In a recent series of fMRI studies, patients with bipolar disorder and healthy control subjects were examined while performing a cognitive task of inhibition. Results indicate that relative to controls, bipolar patients demonstrated significantly reduced signal intensity within an area of the anterior cingulate which accompanied an increase in the prefrontal cortex during the task, suggesting differential processing strategies of bipolar patients and supporting the theory of altered frontal systems in these patients.

FMRI studies of stable schizophrenic patients during a sequential finger tapping task have demonstrated a significant reduction in contralateral and ipsilateral brain activity in both the primary motor cortex, (BA4) and the premotor and supplementary motor are (BA6) relative to control subjects. These findings suggest that motor system abnormalities are indeed present and identifiable on the basis of BOLD imaging in schizophrenic patients.

In an fMRI study designed to examine patterns of cortical activation underlying D-cycloserineā€™s therapeutic efficacy in schizophrenic patients, frontal and temporal lobe activity was measured during the performance of a verbal fluency test at baseline and after 8 weeks of supervised treatment. Patients who received D-cycloserine added to their dose of conventional neuroleptic demonstrated an increase in temporal lobe activity at the 8 week timepoint, which accompanied a decrease in negative symptoms relative to the patients who received placebo added to their dose of neuroleptic. These results suggest that the addition of D-cycloserine to conventional neuroleptics may improve negative symptoms through enhanced temporal lobe function.

BOLD fMRI data revealed that marijuana smokers, tested within 4 to 36 hours of discontinuation, exhibited significantly less activation than controls in the anterior cingulate bilaterally during right- and left-sided finger sequencing as compared to control subjects. These results suggest that recently abstinent chronic cannabis smokers produce reduced activation in motor cortical areas in response to finger sequencing compared to controls.

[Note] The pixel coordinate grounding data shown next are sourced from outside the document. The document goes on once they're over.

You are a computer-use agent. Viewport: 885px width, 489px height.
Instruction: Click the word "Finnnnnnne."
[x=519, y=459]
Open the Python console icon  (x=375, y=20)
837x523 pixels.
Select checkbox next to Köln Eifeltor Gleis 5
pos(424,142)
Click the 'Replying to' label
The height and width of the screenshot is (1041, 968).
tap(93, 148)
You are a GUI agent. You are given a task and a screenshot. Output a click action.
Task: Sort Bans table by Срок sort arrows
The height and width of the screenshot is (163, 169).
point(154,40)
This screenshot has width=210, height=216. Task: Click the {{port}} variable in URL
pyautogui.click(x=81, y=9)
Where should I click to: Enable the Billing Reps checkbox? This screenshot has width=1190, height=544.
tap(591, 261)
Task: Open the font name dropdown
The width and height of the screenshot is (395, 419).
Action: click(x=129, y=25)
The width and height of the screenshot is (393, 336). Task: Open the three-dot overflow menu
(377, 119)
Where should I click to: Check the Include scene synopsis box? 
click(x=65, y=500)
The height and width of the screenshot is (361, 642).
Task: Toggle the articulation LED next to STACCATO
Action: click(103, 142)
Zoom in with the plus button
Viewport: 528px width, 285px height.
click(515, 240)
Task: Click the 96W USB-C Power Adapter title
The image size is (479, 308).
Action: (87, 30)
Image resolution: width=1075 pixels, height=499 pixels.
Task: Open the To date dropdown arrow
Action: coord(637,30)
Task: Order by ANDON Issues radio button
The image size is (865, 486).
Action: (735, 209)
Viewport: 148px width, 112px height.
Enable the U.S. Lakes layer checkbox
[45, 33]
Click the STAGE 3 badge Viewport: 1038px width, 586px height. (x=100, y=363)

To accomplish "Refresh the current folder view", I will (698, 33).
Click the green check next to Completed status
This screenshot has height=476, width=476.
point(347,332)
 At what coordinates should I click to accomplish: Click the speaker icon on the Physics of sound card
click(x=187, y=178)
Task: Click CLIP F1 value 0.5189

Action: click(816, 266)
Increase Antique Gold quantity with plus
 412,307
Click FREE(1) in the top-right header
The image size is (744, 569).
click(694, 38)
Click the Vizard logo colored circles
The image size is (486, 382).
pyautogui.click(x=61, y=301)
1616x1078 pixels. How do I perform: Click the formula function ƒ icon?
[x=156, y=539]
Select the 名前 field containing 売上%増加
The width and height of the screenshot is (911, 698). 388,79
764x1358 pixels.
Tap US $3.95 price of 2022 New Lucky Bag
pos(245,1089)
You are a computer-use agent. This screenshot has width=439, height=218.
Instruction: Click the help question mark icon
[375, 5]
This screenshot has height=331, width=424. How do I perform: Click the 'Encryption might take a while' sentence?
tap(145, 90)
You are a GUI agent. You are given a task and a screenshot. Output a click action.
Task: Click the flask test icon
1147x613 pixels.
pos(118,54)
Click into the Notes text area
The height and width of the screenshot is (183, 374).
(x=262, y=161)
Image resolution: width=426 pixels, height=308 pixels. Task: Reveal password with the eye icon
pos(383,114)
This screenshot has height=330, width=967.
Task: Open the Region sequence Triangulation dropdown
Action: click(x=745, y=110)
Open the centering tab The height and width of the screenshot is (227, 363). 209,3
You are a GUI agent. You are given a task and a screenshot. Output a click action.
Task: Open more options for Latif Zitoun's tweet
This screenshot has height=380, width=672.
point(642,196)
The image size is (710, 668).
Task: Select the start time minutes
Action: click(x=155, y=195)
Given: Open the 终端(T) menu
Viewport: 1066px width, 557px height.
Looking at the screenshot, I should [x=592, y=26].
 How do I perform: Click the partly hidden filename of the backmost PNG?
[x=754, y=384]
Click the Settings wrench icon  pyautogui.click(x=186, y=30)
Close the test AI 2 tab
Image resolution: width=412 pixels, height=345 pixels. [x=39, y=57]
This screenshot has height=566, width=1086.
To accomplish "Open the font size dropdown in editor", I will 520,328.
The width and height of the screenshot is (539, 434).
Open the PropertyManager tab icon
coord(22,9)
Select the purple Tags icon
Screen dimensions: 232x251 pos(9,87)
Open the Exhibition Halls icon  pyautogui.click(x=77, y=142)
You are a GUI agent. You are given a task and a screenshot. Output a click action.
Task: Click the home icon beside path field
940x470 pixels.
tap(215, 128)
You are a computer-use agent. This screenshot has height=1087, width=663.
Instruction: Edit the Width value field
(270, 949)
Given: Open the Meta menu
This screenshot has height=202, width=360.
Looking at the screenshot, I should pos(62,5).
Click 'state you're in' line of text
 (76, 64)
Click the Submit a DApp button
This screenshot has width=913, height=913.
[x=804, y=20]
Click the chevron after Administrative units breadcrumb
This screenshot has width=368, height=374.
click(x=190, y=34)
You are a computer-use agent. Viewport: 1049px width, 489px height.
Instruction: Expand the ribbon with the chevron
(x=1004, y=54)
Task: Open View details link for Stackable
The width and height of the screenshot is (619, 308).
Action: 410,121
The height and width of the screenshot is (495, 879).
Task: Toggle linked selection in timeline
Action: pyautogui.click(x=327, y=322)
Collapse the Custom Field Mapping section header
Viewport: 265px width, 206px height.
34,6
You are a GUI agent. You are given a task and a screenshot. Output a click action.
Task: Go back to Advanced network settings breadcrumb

In a second important finding from this investigation, fMR imaging of recent heavy cannabis smokers during the performance of a working memory task who were tested within 6-36 hours of abstinence revealed increased activation of brain regions typically used for spatial working memory tasks, inlcluding the prefrontal cortex and anterior cingulate relative to control subjects. These findings suggest altered processing during the performance of working memory tasks in cannabis smoking subjects during early abstinence.

Sleep Research Laboratory

Cynthia Dorsey, Director

Researchers in the Sleep Research Laboratory continue to work in collaboration with investigators in the Brain Imaging Center to attempt to detect chemical changes in the brain that may be related to sleep disturbance associated with substance abuse and changes in sleep homeostasis. Such chemical changes in the brain are undetectable by more traditional means of assessment which measure only blood flow and glucose metabolism. Recent preliminary data obtained from control subjects studied in the 4-Tesla scanner replicated the investigators' previous findings using the 1.5 T of an increase in beta-NTP, a correlate of ATP, on the morning after a night of recovery sleep immediately following sleep deprivation. The 4T study results also showed a significant increase in beta-NTP on the morning after sleep deprivation, before recovery sleep. Methadone-maintained individuals are being studied using the same protocol. Continuing research on the effects of sleep deprivation on brain chemistry in those who are drug dependent may lead to a better understanding of changes in sleep as a function of substance abuse and withdrawal-related insomnia as an important contributor to relapse.